The San Luis Rey river road presented a repetition of much scenery such as we saw on our Warner's Hot Springs trip. It does not leave the stream for any considerable distance, often pursuing its course through a tangle of forest trees. At times it comes out into the open and affords picturesque views of the mountains that guard the valley on either hand. A few miles from Pala a road branches off to Mount Palomar, from whose summit, about four thousand feet high, may be seen on clear days one of the famous panoramas of San Diego County. We were deterred from the ascent by the lowering day, which shrouded the peak in heavy clouds.
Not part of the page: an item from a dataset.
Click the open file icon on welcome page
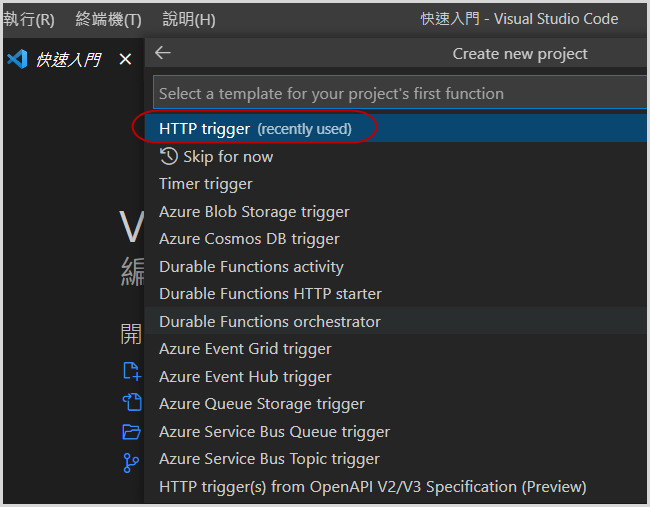The image size is (650, 507). pos(131,402)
There is a long though easy climb over the hill range on the edge of "Valle de San Jose," from which we had a glorious outlook over a long succession of ranges stretching away to the red glow of the sunset. For the sun had struggled through the mists which obscured it most of the day and was flooding the breaking clouds with deep crimson. Far below us lay the valley with its patchwork of cultivated fields and red-roofed ranch-houses at wide intervals. Beyond the crest of the grade the road again descends to the river, which we followed to Santa Ysabel. From here we pursued our way over familiar roads to San Diego, experiencing no little satisfaction in having covered all the main highways—and many of the byways—of the county.